▶ [To do]
A: Which versions of Windows are named in the article on defragmenting the Windows registry?
B: Do these statements agree with the article on defragmenting the Windows registry? Answer yes or no for each, and quote the words that decide it.
(i) XP registries typically range from 20 to 40MB.
(ii) The sign the writer imagines comes from Dante's gate of Heaven.
(iii) Windows newcomers can react to registry warnings with either excitement or fear.
C: Carry on the article on defragmenting the Windows registry, starting after its last sentence.

-- Selected extract follows --

Defragmenting the Windows Registry
- Over Time, a Registry Picks Up Interesting Artifacts
- Call In the Third-Party Utilities
Sooner or later, nearly anybody who’s worked with Windows for some length of time will find him- or herself up against that mysterious and forbidding repository of configuration data, settings, preferences, and whatnot known as “the registry.” Windows newcomers may be thrilled or scared off by warnings about the irreparable harm they might do to their systems by messing about with the registry. As I first got to know this OS in the 3.1, 95, and 98 Windows days, I often thought the registry should have the same sign posted over the entrance that Dante puts over the gate of Hell: “Abandon All Hope, Ye Who Enter Here.”
But in reality, while the registry is complex and often grows to huge proportions (typical values for XP run from 20-40MB, where values for Vista in the 60-80MB range are fairly common), it’s not something a serious Windows user can avoid for long. Whether you want to improve network performance, re-activate the hidden Administrator account, or change default folder assignments, you will occasionally find it worthwhile to dive in and make some changes to the registry.

-- Selected extract concluded --
-- Extracted information follows --

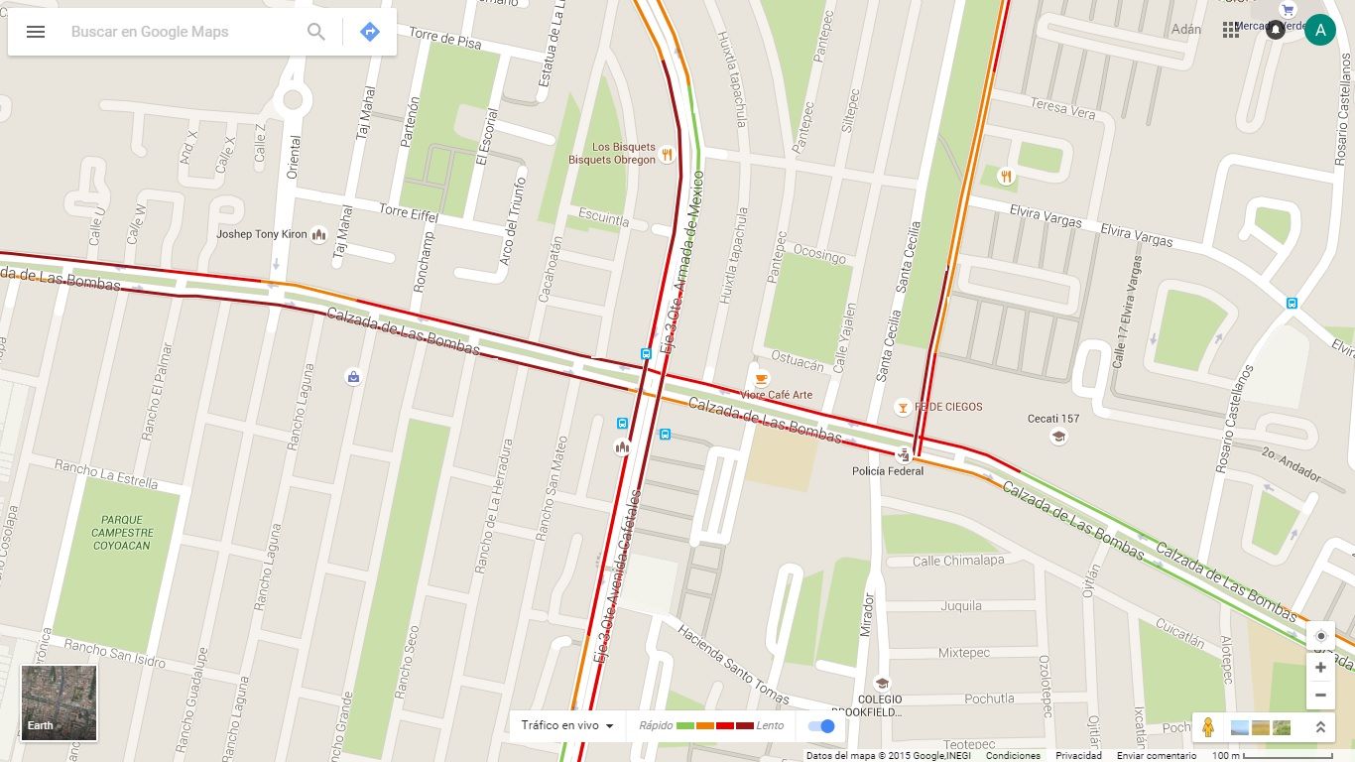Open the Condiciones link
Screen dimensions: 1355x762
click(1013, 756)
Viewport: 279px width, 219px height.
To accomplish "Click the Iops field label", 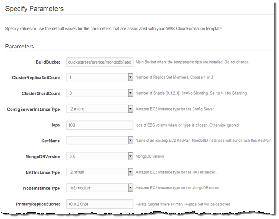I will coord(55,125).
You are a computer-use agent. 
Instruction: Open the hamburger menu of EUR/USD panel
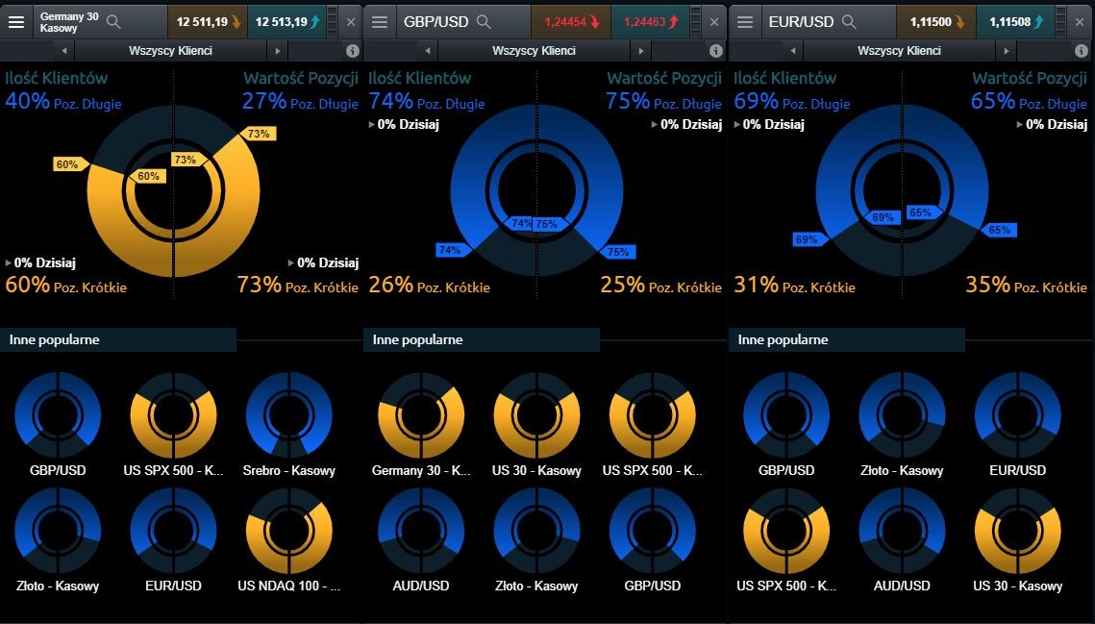coord(745,21)
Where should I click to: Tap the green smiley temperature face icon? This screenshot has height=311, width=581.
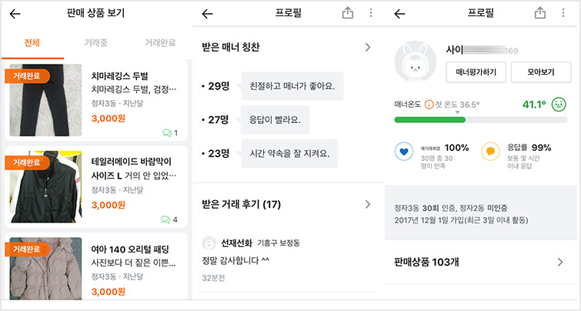pos(559,104)
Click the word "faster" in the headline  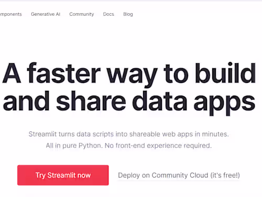pos(64,73)
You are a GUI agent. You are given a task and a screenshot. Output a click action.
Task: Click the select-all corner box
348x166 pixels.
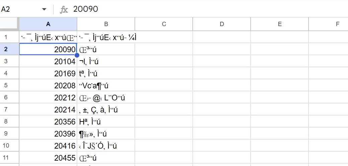click(x=9, y=24)
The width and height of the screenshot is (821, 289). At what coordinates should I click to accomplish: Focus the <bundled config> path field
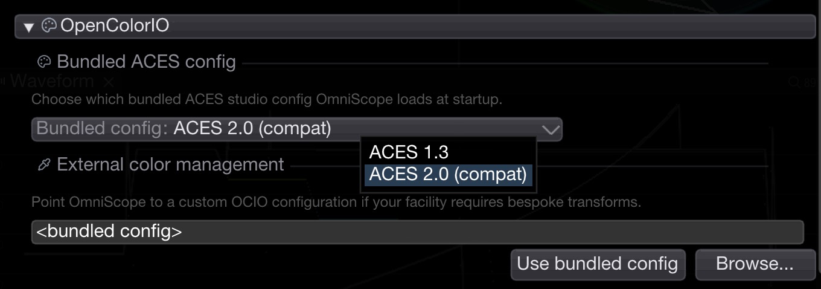point(417,232)
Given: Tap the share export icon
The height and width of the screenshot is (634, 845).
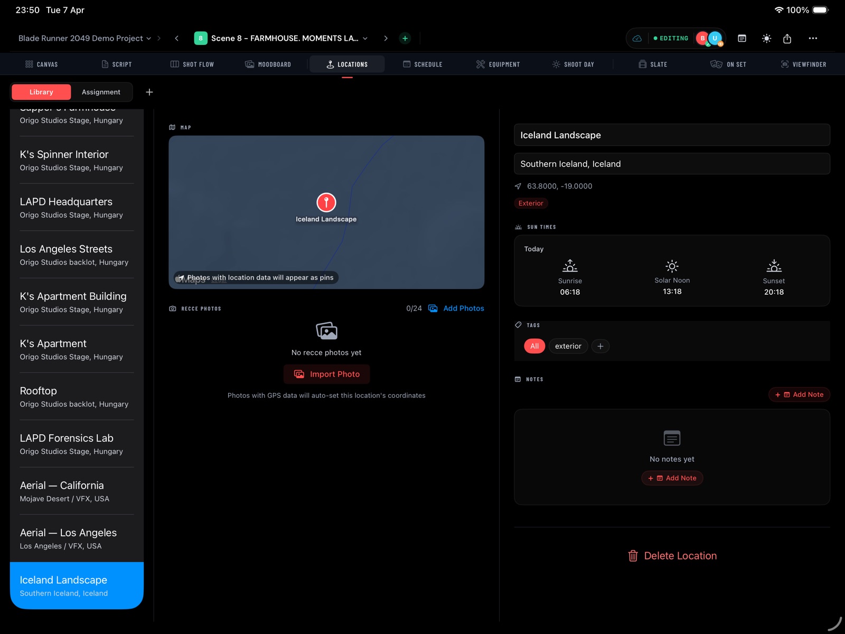Looking at the screenshot, I should [x=787, y=38].
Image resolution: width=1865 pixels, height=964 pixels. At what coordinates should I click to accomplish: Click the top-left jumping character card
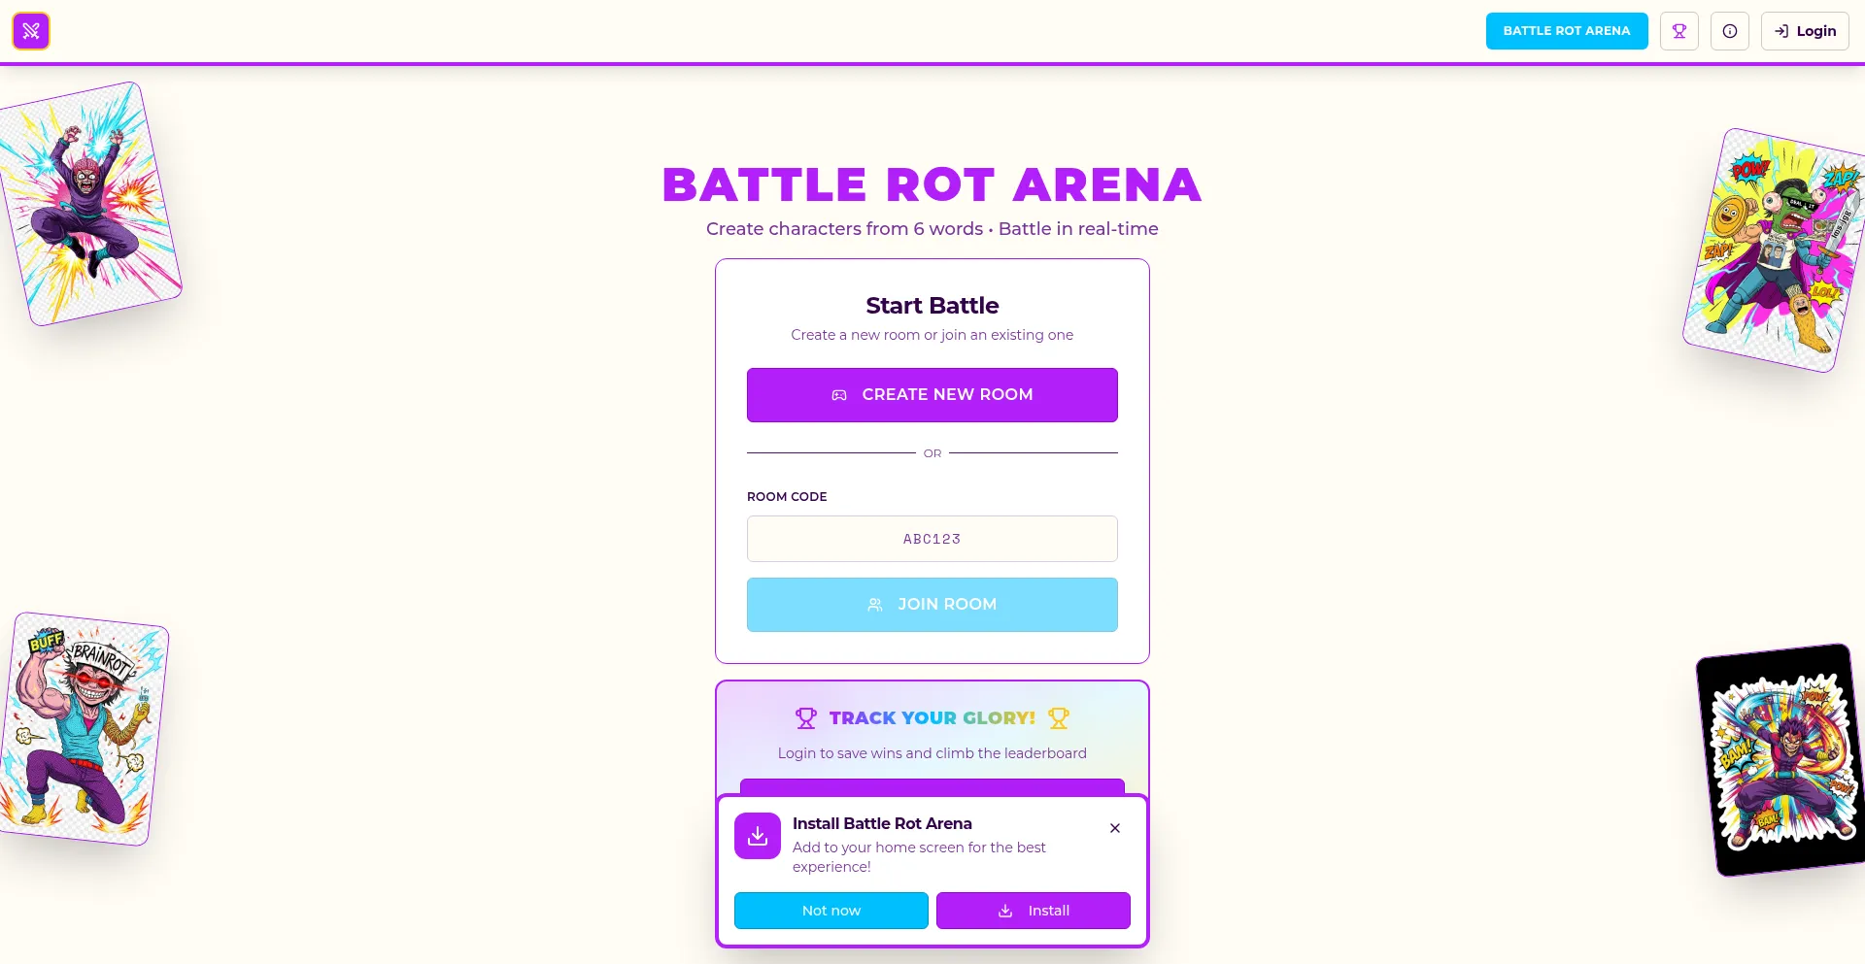pyautogui.click(x=89, y=204)

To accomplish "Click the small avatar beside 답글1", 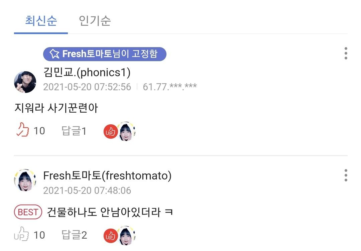I will pos(126,131).
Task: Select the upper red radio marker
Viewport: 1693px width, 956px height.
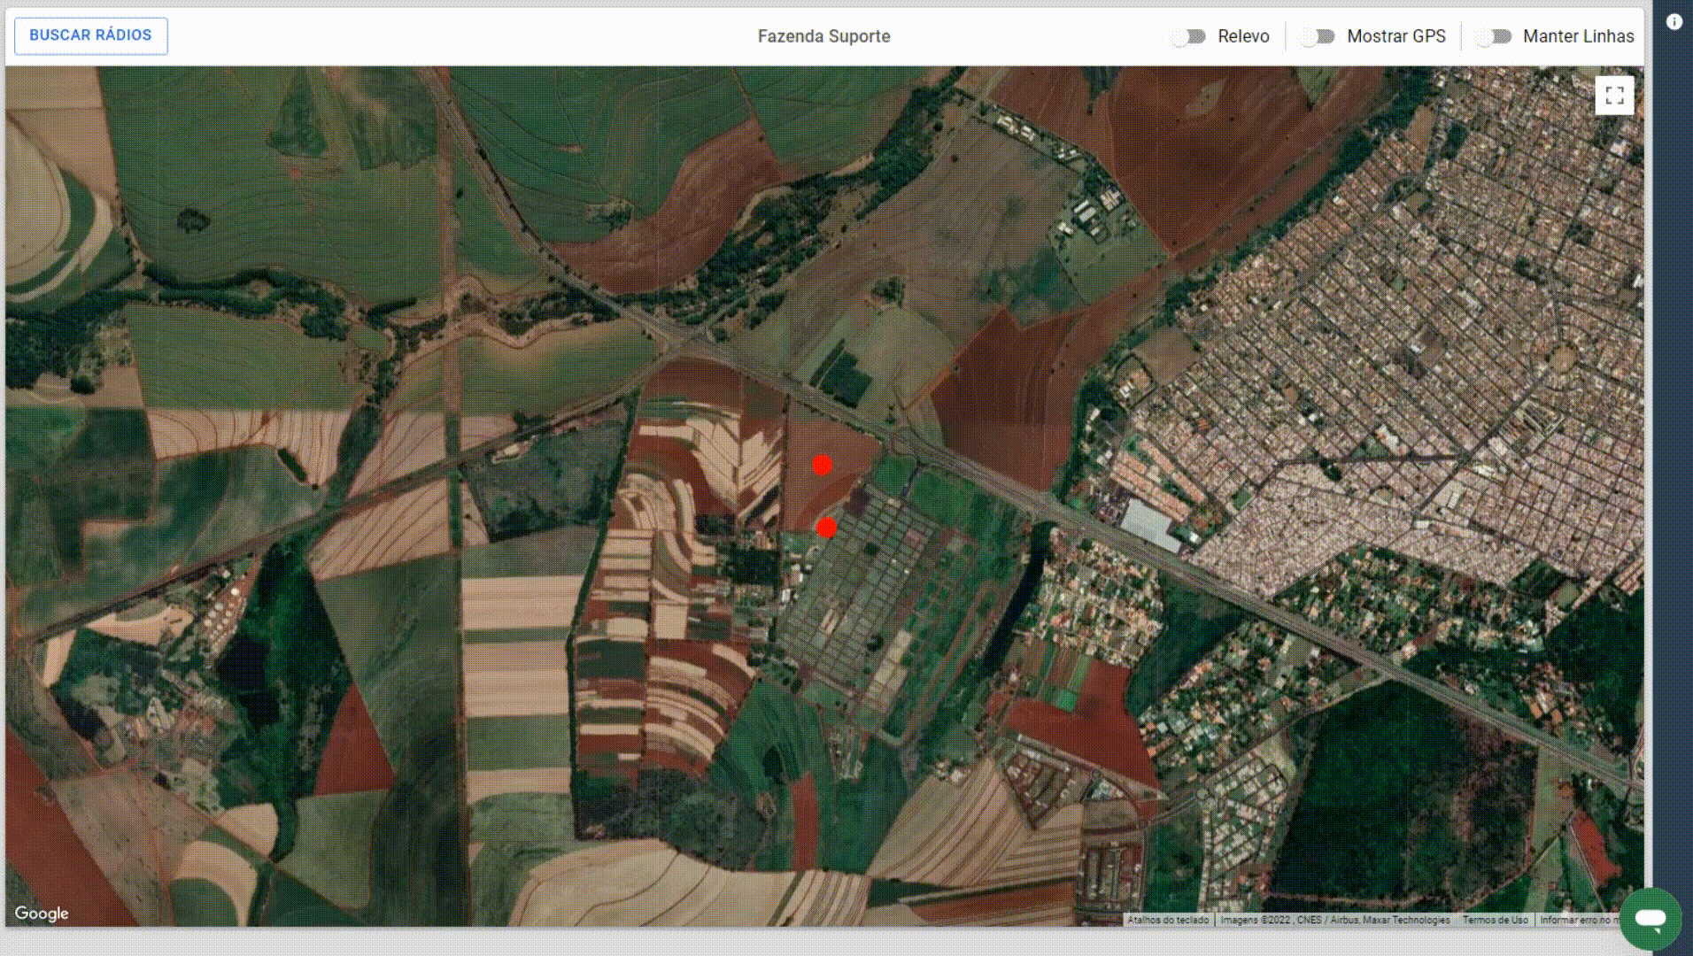Action: (x=822, y=464)
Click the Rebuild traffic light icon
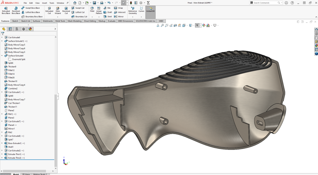This screenshot has height=175, width=318. (131, 3)
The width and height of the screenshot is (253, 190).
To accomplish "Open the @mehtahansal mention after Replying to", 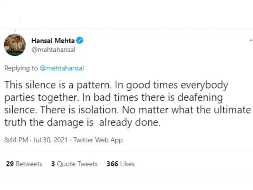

-- Extracted information concluded --

▶ [Activity answers]
A: 3.1, 95, 98, XP, Vista

B:
(i) Yes: "typical values for XP run from 20-40MB"
(ii) No: "Dante puts over the gate of Hell"
(iii) Yes: "Windows newcomers may be thrilled or scared off by warnings"

C:
Over Time, a Registry Picks Up Interesting Artifacts
Interestingly, while the registry represents a static snapshot for all kinds of Windows information on disk, at runtime it’s also a dynamic and vital source of information about hardware, drivers, devices, and the software your Windows system runs. Over time, in fact, the registry can pick up considerable detritus, either from devices installed and then removed and no longer used, or from software installed and incompletely or incorrectly uninstalled.
Registry data is stored in special file structures called hives, which reflect a hierarchical structure of stored keys and values. On disk, a hive is divided up into allocation units called blocks, much like the way a hard disk gets divided into groups of sectors called clusters by the file system that uses it. In the registry, block size is set to 4,096 bytes (4KB). As new data is added to a hive, the hive expands in 4KB increments.
Inside a hive file, data stored as part of the hive is organized into containers called cells. A cell might contain a key, a value, a security descriptor (a.k.a. SID) or a list of subkeys or key values. The first element in each cell is a field that identifies its datatype, which is then followed by one or more values of that type. As a cell joins any hive, the hive expands to contain that cell inside an allocation unit known as a bin, where the bin represents the size of the cell plus whatever additional room is needed to round up to the next block boundary (some multiple of 4KB, in other words). Any vacant space after the cell up to that boundary is free space that the registry configuration manager can allocate for other cells as needs dictate. Thus, any given block in a hive file consists of a collection of blocks, each of which contains a bin, with one or more cells inside the bin, along with empty space among the cells that make up its contents.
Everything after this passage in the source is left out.